Here are their stories—and their advice for others weathering the same storm.
Across the Atlantic
Nat was travelling around Colombia when the country’s borders closed. A string of cancelled flights left the musician trapped in Medellín—with his girlfriend still in Switzerland.
“It’s a huge bummer because I was getting ready to permanently move to Switzerland officially with her,” he said. “As of yesterday, we’ve been together for two years […] We usually don’t like lying around doing nothing, but that sounds like heaven right now.” He doubts he’ll see her until June.
A Tale of Two Cities
It’s not an uncommon story. More than 80 countries have introduced a new coronavirus travel ban, taking holidaymakers and long-distance lovers alike unawares. London-based writer Celina Tolbert (@CelinaTTolbert) has been navigating a long-distance relationship with her partner in Paris for over a year. “We’ve already done 3.5 months apart, so we kind of thought we’d done our suffering,” she said.
Her words of wisdom as a seasoned long distancer? “If you need words of affirmation, ask for them.
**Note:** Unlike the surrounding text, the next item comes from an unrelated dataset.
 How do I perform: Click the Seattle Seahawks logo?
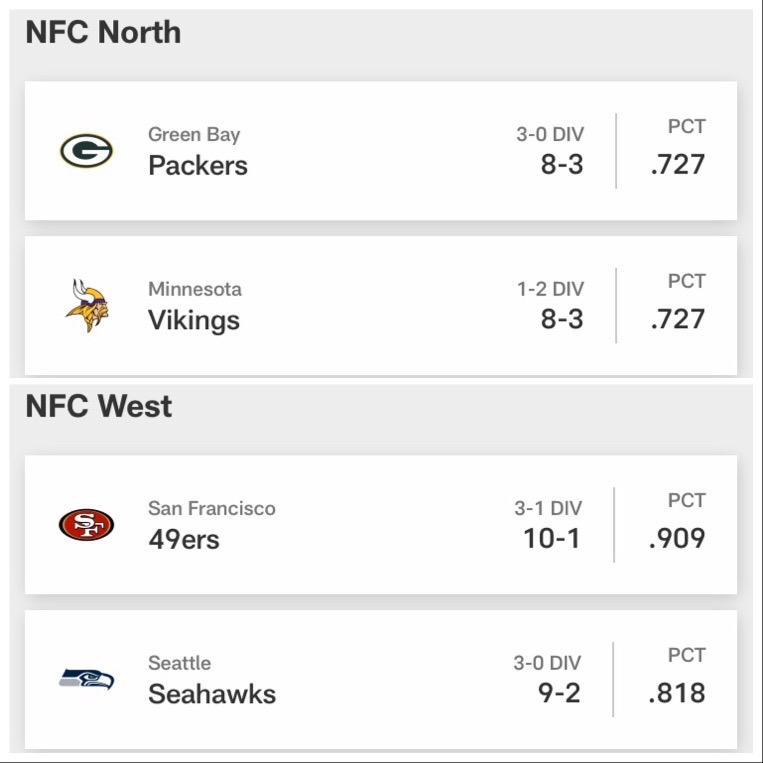tap(87, 678)
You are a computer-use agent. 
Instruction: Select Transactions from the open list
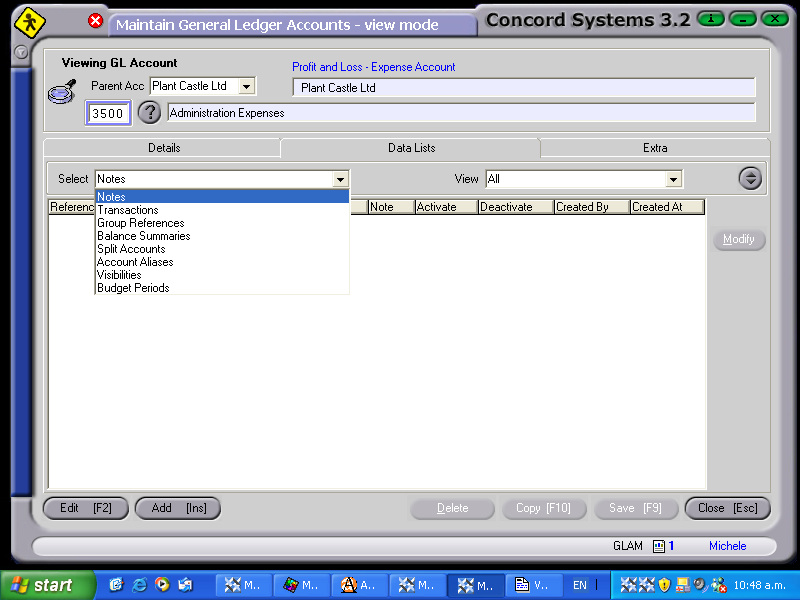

If you need to call twice a week, ask for that. If you are going to be busy for a day studying, text your partner and tell them.”
But there is an upside to all of this according to globe-trotter Lacey (@LaceyvanderHarg). While a travel ban may have delayed her move from the UK to join her partner in Costa Rica (they met while working on a cruise ship!), she feels these situations could be a chance for couples to connect on a deeper level.
“I believe that this will bring many couples closer,” said Lacey. “They can grow stronger and get more creative in keeping the relationship strong […] We know we have each other at the end of it all.”